■ Kutipan Teks
++++++++++++++++++++
Titik akhir pandemi covid-19 semakin dekat. Begitu kira-kira kesimpulan dari penilaian terbaru Organisasi Kesehatan Dunia (WHO) yang dirilis tengah pekan ini. Dengan melihat angka kematian akibat covid-19 dan penambahan jumlah kasus baru yang turun signifikan di seluruh dunia, selama sepekan ini, WHO menilai dunia kini sedang menuju garis finis pandemi.
Warga dunia mungkin kembali menjalani kehidupan seperti ketika covid-19 belum muncul, sedangkan virusnya sebetulnya tidak pernah benar-benar hilang. Siapkah kita? Jika kita bicara dalam konteks Indonesia, sedikitnya ada tiga isu pokok yang mesti menjadi perhatian sebelum menjawab pertanyaan itu.
++++++++++++++++++++
■ Tindakan yang Diperlukan A
Tuliskan kembali bagian teks tentang akhir pandemi covid-19 mulai dari "Warga dunia mungkin" hingga "menjawab pertanyaan itu.", termasuk kedua bagian tersebut.
■ Tindakan yang Diperlukan B
Sambung teks tentang akhir pandemi covid-19 dengan bagian berikutnya, dimulai sesudah kalimat terakhirnya.
Materi yang menyusul sama sekali tidak berperan di sini.

■ Data untuk Ditinjau
++++++++++++++++++++
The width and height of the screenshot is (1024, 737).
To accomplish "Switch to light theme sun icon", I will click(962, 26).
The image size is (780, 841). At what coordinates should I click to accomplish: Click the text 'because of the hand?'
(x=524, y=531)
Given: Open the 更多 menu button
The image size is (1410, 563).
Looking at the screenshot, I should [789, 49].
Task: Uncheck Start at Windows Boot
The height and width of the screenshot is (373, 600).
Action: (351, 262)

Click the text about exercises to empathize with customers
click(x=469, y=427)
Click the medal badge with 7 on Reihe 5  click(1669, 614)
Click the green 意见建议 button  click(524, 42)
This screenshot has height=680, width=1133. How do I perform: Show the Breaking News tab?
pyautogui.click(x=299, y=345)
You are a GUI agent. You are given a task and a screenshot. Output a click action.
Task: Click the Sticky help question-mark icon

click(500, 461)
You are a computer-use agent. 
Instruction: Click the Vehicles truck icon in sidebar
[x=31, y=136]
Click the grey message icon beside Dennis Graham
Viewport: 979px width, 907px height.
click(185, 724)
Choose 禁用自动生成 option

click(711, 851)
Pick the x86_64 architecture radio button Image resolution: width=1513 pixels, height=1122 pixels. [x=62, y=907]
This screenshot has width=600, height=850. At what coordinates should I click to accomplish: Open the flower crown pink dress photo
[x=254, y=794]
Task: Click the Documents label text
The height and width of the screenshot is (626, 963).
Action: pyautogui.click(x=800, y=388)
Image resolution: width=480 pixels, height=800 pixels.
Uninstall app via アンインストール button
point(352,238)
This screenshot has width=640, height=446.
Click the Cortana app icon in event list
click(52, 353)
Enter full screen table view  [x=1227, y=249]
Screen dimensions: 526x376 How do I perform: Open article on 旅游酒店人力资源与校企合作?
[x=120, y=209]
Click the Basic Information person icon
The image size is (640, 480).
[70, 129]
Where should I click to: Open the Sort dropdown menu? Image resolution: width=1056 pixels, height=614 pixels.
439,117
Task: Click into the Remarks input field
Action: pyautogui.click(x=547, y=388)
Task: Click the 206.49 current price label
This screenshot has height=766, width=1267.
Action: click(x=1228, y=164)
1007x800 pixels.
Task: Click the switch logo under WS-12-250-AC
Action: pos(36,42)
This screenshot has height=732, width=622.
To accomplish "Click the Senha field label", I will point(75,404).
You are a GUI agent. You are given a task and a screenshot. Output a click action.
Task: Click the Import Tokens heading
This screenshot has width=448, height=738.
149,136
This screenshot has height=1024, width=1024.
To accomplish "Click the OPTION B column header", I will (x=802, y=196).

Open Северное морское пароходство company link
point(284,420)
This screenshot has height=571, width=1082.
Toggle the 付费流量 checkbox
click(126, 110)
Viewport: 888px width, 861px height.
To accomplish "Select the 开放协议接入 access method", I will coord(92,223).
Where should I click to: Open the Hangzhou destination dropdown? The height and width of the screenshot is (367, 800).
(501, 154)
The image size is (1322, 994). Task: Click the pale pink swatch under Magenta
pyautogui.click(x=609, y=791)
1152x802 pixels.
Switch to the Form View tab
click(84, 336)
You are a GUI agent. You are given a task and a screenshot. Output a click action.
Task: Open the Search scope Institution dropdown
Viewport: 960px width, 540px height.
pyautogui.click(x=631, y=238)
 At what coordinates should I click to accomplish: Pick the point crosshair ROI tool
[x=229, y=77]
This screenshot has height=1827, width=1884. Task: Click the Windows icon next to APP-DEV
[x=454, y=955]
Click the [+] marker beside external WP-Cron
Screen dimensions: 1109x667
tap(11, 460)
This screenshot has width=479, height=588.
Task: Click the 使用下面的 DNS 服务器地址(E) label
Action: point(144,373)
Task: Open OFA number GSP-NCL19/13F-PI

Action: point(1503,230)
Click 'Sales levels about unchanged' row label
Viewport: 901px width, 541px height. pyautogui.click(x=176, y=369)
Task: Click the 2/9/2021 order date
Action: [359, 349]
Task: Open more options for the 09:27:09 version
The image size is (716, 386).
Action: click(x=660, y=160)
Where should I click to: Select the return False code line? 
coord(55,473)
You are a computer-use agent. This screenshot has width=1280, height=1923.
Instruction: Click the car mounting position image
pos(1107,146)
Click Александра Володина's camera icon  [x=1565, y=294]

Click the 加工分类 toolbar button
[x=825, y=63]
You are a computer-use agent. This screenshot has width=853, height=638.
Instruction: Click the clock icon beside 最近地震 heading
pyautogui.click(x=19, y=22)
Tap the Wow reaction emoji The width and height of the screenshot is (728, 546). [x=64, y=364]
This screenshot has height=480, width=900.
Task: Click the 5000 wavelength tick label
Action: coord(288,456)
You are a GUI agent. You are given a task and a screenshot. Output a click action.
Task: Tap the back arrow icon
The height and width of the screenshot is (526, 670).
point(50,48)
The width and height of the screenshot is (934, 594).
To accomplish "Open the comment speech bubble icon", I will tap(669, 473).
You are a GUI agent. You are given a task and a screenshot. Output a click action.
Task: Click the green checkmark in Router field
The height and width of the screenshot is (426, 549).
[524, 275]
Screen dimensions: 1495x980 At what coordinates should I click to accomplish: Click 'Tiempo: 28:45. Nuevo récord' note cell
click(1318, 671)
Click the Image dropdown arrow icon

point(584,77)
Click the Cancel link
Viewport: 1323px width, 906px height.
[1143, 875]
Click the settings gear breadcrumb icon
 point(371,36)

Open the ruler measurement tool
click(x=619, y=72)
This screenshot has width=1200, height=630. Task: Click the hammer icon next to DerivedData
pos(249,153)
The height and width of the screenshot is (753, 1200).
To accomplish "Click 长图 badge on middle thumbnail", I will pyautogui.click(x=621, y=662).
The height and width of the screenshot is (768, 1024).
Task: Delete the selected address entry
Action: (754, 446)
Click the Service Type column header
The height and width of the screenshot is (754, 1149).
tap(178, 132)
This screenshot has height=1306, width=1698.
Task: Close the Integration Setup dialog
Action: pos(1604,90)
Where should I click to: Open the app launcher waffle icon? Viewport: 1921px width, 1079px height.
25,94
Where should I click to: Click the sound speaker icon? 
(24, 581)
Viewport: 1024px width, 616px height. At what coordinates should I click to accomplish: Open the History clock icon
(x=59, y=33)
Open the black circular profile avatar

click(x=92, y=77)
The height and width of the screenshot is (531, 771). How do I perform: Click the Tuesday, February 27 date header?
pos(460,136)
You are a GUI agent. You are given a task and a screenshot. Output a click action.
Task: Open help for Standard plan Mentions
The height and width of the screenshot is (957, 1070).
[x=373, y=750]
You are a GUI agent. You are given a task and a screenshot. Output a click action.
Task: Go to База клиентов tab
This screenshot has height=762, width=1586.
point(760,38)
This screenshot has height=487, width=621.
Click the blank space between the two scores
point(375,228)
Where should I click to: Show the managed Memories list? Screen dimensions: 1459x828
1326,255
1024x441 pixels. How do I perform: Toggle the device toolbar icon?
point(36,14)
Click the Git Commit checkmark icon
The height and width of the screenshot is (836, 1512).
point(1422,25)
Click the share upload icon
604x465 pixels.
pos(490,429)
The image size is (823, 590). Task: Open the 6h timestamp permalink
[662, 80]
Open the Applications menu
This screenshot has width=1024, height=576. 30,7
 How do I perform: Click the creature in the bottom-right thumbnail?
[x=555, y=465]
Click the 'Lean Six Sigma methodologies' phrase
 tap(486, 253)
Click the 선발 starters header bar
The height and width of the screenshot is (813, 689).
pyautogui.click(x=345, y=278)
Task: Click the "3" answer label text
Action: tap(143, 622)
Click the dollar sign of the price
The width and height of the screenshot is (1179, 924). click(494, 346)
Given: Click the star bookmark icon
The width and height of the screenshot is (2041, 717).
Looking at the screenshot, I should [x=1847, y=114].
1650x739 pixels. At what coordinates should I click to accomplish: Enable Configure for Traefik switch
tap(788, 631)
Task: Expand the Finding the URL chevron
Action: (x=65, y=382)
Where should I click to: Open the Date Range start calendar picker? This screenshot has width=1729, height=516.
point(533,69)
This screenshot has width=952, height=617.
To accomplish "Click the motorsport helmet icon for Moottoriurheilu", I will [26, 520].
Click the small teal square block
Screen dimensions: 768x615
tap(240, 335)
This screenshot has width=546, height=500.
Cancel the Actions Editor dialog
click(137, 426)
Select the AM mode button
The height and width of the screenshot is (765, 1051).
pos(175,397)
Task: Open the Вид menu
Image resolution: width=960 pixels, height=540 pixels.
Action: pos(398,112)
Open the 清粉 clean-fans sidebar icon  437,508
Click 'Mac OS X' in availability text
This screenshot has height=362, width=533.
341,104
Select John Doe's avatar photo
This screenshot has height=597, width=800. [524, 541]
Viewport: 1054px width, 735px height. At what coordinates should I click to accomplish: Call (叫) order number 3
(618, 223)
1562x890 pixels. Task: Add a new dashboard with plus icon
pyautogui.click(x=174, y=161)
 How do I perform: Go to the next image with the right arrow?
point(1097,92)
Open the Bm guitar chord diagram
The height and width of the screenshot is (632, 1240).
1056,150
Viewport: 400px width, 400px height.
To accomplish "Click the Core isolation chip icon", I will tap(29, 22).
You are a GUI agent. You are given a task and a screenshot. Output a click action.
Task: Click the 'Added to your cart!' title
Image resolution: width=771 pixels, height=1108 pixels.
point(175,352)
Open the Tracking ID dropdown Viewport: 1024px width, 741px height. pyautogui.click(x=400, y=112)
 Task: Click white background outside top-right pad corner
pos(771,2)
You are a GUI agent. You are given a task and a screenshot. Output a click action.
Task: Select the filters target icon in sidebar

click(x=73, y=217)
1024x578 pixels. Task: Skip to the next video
++++++++++++++++++++
■ Jawaban Tertulis A
Warga dunia mungkin kembali menjalani kehidupan seperti ketika covid-19 belum muncul, sedangkan virusnya sebetulnya tidak pernah benar-benar hilang. Siapkah kita? Jika kita bicara dalam konteks Indonesia, sedikitnya ada tiga isu pokok yang mesti menjadi perhatian sebelum menjawab pertanyaan itu.

■ Jawaban Tertulis B
Yang pertama, kiranya kita perlu memikirkan bagaimana agar perilaku, kebiasaan, dan budaya berkesehatan yang sudah terbentuk di masyarakat selama pandemi dapat dilanggengkan hingga nanti selepas pandemi. Disiplin tinggi terhadap protokol kesehatan, menjalankan pola hidup sehat, responsif terhadap perubahan dalam berbagai aspek, ialah beberapa contoh budaya yang sudah terbangun dan semestinya tidak berhenti ketika pandemi berakhir.
Sungguh sia-sia 'pengorbanan' kita selama ini bila kebiasaan-kebiasaan baik itu ikut lenyap seiring dengan kelarnya pandemi. Dalam konsep berkehidupan dalam kenormalan baru (new normal) pun ujian sesungguhnya bukan ketika pandemi masih berlangsung, melainkan masa pascapandemi. Kenormalan baru ialah norma baru yang memang tercipta pada saat pandemi.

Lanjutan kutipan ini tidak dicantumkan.